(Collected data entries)

[Start of Attachment]

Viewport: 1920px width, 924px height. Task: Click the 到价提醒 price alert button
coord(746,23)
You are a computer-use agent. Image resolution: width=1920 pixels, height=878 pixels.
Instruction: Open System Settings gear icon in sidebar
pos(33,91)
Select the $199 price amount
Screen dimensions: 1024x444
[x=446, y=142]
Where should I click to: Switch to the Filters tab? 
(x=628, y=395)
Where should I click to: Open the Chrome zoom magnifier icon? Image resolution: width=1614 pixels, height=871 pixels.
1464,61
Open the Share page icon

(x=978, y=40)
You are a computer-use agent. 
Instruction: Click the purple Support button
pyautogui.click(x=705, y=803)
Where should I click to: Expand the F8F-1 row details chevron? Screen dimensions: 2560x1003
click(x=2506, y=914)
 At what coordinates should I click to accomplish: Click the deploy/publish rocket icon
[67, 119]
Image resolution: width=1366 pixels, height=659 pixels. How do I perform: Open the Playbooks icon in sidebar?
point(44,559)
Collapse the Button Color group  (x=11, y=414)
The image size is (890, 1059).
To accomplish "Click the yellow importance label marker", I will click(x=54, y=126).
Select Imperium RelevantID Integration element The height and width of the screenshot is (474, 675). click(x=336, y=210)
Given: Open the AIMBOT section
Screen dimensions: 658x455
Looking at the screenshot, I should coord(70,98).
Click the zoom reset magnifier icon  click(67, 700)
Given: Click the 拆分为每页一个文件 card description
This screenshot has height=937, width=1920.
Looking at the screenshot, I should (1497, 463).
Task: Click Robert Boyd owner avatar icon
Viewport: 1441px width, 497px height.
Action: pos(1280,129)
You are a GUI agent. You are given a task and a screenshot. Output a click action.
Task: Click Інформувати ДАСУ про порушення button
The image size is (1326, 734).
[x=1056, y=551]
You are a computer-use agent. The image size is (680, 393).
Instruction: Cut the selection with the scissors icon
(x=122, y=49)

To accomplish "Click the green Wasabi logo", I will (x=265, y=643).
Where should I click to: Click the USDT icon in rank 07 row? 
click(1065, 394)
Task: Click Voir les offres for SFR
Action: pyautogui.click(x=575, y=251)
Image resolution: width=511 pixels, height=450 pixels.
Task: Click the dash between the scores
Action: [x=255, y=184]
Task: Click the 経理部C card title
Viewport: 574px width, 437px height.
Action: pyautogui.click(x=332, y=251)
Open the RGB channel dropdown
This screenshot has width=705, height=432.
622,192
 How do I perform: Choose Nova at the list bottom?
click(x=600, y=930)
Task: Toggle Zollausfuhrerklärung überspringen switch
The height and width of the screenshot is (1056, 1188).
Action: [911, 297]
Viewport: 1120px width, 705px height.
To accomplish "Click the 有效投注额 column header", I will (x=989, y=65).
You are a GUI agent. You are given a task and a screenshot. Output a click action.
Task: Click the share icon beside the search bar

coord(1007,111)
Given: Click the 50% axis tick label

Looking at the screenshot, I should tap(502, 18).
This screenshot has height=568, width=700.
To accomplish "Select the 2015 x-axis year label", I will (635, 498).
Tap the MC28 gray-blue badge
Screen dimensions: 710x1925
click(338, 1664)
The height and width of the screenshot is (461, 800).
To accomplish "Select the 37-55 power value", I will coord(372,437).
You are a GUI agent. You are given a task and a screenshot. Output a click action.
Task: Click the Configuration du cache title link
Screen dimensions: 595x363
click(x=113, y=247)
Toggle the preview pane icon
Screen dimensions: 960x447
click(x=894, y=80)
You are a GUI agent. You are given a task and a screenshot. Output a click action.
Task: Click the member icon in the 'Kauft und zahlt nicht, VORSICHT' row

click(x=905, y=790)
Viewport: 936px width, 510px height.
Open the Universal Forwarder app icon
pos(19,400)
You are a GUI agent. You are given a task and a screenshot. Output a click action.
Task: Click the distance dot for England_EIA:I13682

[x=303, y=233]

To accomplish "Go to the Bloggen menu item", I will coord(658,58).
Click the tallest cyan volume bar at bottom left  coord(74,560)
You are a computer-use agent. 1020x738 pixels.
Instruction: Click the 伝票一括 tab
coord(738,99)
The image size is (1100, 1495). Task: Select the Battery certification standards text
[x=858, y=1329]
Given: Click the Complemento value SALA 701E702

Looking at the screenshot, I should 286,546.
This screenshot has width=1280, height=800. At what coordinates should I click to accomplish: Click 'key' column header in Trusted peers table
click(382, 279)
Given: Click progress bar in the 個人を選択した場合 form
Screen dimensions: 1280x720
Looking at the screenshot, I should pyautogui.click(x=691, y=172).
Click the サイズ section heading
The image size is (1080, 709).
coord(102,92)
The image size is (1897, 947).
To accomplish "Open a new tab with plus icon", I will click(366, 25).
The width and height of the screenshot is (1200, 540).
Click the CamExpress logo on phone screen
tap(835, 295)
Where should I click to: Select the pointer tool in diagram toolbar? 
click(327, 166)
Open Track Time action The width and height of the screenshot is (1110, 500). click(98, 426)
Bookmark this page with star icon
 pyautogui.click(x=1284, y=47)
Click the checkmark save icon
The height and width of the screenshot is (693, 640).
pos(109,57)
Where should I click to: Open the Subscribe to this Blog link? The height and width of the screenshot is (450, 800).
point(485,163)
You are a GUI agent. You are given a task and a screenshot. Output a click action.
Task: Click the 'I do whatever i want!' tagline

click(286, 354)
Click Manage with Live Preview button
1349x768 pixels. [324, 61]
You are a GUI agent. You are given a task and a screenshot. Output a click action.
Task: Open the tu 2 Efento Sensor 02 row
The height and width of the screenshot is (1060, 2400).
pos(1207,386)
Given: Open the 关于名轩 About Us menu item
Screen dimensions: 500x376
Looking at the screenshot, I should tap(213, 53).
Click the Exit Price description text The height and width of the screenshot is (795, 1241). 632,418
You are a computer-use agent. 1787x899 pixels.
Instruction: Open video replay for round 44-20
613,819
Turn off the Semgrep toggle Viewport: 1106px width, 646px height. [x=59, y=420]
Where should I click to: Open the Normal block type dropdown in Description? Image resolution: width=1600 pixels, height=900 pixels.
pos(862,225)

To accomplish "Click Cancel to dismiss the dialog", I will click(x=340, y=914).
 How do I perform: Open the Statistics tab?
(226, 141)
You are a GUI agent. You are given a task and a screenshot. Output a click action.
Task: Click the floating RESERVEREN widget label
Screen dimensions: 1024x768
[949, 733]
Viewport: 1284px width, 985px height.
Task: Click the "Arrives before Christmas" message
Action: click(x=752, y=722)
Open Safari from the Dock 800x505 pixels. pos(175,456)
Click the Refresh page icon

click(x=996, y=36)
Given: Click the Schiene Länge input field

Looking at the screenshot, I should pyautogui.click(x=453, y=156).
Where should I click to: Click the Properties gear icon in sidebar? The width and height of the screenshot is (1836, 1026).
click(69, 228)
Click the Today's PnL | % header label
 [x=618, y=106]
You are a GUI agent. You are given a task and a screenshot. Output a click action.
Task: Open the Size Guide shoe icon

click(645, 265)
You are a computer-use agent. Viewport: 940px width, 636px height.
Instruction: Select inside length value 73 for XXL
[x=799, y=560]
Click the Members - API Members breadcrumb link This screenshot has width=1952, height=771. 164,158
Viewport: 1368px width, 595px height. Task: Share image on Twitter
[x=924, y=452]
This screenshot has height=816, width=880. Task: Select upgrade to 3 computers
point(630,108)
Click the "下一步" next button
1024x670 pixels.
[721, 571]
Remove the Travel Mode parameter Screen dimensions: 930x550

[End of Attachment]

*What is needed*. Could you retype all of the entries exactly, leaving none out?

*Response to this task*.
Viewport: 1920px width, 924px height. Task: Click the 到价提醒 price alert button
coord(746,23)
You are a computer-use agent. Image resolution: width=1920 pixels, height=878 pixels.
Instruction: Open System Settings gear icon in sidebar
pos(33,91)
Select the $199 price amount
Screen dimensions: 1024x444
[x=446, y=142]
Where should I click to: Switch to the Filters tab? 
(x=628, y=395)
Where should I click to: Open the Chrome zoom magnifier icon? Image resolution: width=1614 pixels, height=871 pixels.
1464,61
Open the Share page icon

(x=978, y=40)
You are a computer-use agent. 
Instruction: Click the purple Support button
pyautogui.click(x=705, y=803)
Where should I click to: Expand the F8F-1 row details chevron? Screen dimensions: 2560x1003
click(x=2506, y=914)
 At what coordinates should I click to accomplish: Click the deploy/publish rocket icon
[67, 119]
Image resolution: width=1366 pixels, height=659 pixels. How do I perform: Open the Playbooks icon in sidebar?
point(44,559)
Collapse the Button Color group  (x=11, y=414)
The image size is (890, 1059).
To accomplish "Click the yellow importance label marker", I will click(x=54, y=126).
Select Imperium RelevantID Integration element The height and width of the screenshot is (474, 675). click(x=336, y=210)
Given: Open the AIMBOT section
Screen dimensions: 658x455
Looking at the screenshot, I should coord(70,98).
Click the zoom reset magnifier icon  click(67, 700)
Given: Click the 拆分为每页一个文件 card description
This screenshot has height=937, width=1920.
Looking at the screenshot, I should (1497, 463).
Task: Click Robert Boyd owner avatar icon
Viewport: 1441px width, 497px height.
Action: pos(1280,129)
You are a GUI agent. You are given a task and a screenshot. Output a click action.
Task: Click Інформувати ДАСУ про порушення button
The image size is (1326, 734).
[x=1056, y=551]
You are a computer-use agent. The image size is (680, 393).
Instruction: Cut the selection with the scissors icon
(x=122, y=49)

To accomplish "Click the green Wasabi logo", I will (x=265, y=643).
Where should I click to: Click the USDT icon in rank 07 row? 
click(1065, 394)
Task: Click Voir les offres for SFR
Action: pyautogui.click(x=575, y=251)
Image resolution: width=511 pixels, height=450 pixels.
Task: Click the dash between the scores
Action: [x=255, y=184]
Task: Click the 経理部C card title
Viewport: 574px width, 437px height.
Action: pyautogui.click(x=332, y=251)
Open the RGB channel dropdown
This screenshot has width=705, height=432.
622,192
 How do I perform: Choose Nova at the list bottom?
click(x=600, y=930)
Task: Toggle Zollausfuhrerklärung überspringen switch
The height and width of the screenshot is (1056, 1188).
Action: [911, 297]
Viewport: 1120px width, 705px height.
To accomplish "Click the 有效投注额 column header", I will (x=989, y=65).
You are a GUI agent. You are given a task and a screenshot. Output a click action.
Task: Click the share icon beside the search bar

coord(1007,111)
Given: Click the 50% axis tick label

Looking at the screenshot, I should tap(502, 18).
This screenshot has height=568, width=700.
To accomplish "Select the 2015 x-axis year label", I will (635, 498).
Tap the MC28 gray-blue badge
Screen dimensions: 710x1925
click(338, 1664)
The height and width of the screenshot is (461, 800).
To accomplish "Select the 37-55 power value", I will coord(372,437).
You are a GUI agent. You are given a task and a screenshot. Output a click action.
Task: Click the Configuration du cache title link
Screen dimensions: 595x363
click(x=113, y=247)
Toggle the preview pane icon
Screen dimensions: 960x447
click(x=894, y=80)
You are a GUI agent. You are given a task and a screenshot. Output a click action.
Task: Click the member icon in the 'Kauft und zahlt nicht, VORSICHT' row

click(x=905, y=790)
Viewport: 936px width, 510px height.
Open the Universal Forwarder app icon
pos(19,400)
You are a GUI agent. You are given a task and a screenshot. Output a click action.
Task: Click the distance dot for England_EIA:I13682

[x=303, y=233]

To accomplish "Go to the Bloggen menu item", I will coord(658,58).
Click the tallest cyan volume bar at bottom left  coord(74,560)
You are a computer-use agent. 1020x738 pixels.
Instruction: Click the 伝票一括 tab
coord(738,99)
The image size is (1100, 1495). Task: Select the Battery certification standards text
[x=858, y=1329]
Given: Click the Complemento value SALA 701E702

Looking at the screenshot, I should 286,546.
This screenshot has width=1280, height=800. At what coordinates should I click to accomplish: Click 'key' column header in Trusted peers table
click(382, 279)
Given: Click progress bar in the 個人を選択した場合 form
Screen dimensions: 1280x720
Looking at the screenshot, I should pyautogui.click(x=691, y=172).
Click the サイズ section heading
The image size is (1080, 709).
coord(102,92)
The image size is (1897, 947).
To accomplish "Open a new tab with plus icon", I will click(366, 25).
The width and height of the screenshot is (1200, 540).
Click the CamExpress logo on phone screen
tap(835, 295)
Where should I click to: Select the pointer tool in diagram toolbar? 
click(327, 166)
Open Track Time action The width and height of the screenshot is (1110, 500). click(98, 426)
Bookmark this page with star icon
 pyautogui.click(x=1284, y=47)
Click the checkmark save icon
The height and width of the screenshot is (693, 640).
pos(109,57)
Where should I click to: Open the Subscribe to this Blog link? The height and width of the screenshot is (450, 800).
point(485,163)
You are a GUI agent. You are given a task and a screenshot. Output a click action.
Task: Click the 'I do whatever i want!' tagline

click(286, 354)
Click Manage with Live Preview button
1349x768 pixels. [324, 61]
You are a GUI agent. You are given a task and a screenshot. Output a click action.
Task: Open the tu 2 Efento Sensor 02 row
The height and width of the screenshot is (1060, 2400).
pos(1207,386)
Given: Open the 关于名轩 About Us menu item
Screen dimensions: 500x376
Looking at the screenshot, I should tap(213, 53).
Click the Exit Price description text The height and width of the screenshot is (795, 1241). 632,418
You are a computer-use agent. 1787x899 pixels.
Instruction: Open video replay for round 44-20
613,819
Turn off the Semgrep toggle Viewport: 1106px width, 646px height. [x=59, y=420]
Where should I click to: Open the Normal block type dropdown in Description? Image resolution: width=1600 pixels, height=900 pixels.
pos(862,225)

To accomplish "Click Cancel to dismiss the dialog", I will click(x=340, y=914).
 How do I perform: Open the Statistics tab?
(226, 141)
You are a GUI agent. You are given a task and a screenshot. Output a click action.
Task: Click the floating RESERVEREN widget label
Screen dimensions: 1024x768
[949, 733]
Viewport: 1284px width, 985px height.
Task: Click the "Arrives before Christmas" message
Action: click(x=752, y=722)
Open Safari from the Dock 800x505 pixels. pos(175,456)
Click the Refresh page icon

click(x=996, y=36)
Given: Click the Schiene Länge input field

Looking at the screenshot, I should pyautogui.click(x=453, y=156).
Where should I click to: Click the Properties gear icon in sidebar? The width and height of the screenshot is (1836, 1026).
click(69, 228)
Click the Today's PnL | % header label
 [x=618, y=106]
You are a GUI agent. You are given a task and a screenshot. Output a click action.
Task: Open the Size Guide shoe icon

click(645, 265)
You are a computer-use agent. Viewport: 940px width, 636px height.
Instruction: Select inside length value 73 for XXL
[x=799, y=560]
Click the Members - API Members breadcrumb link This screenshot has width=1952, height=771. 164,158
Viewport: 1368px width, 595px height. Task: Share image on Twitter
[x=924, y=452]
This screenshot has height=816, width=880. Task: Select upgrade to 3 computers
point(630,108)
Click the "下一步" next button
1024x670 pixels.
[721, 571]
Remove the Travel Mode parameter Screen dimensions: 930x550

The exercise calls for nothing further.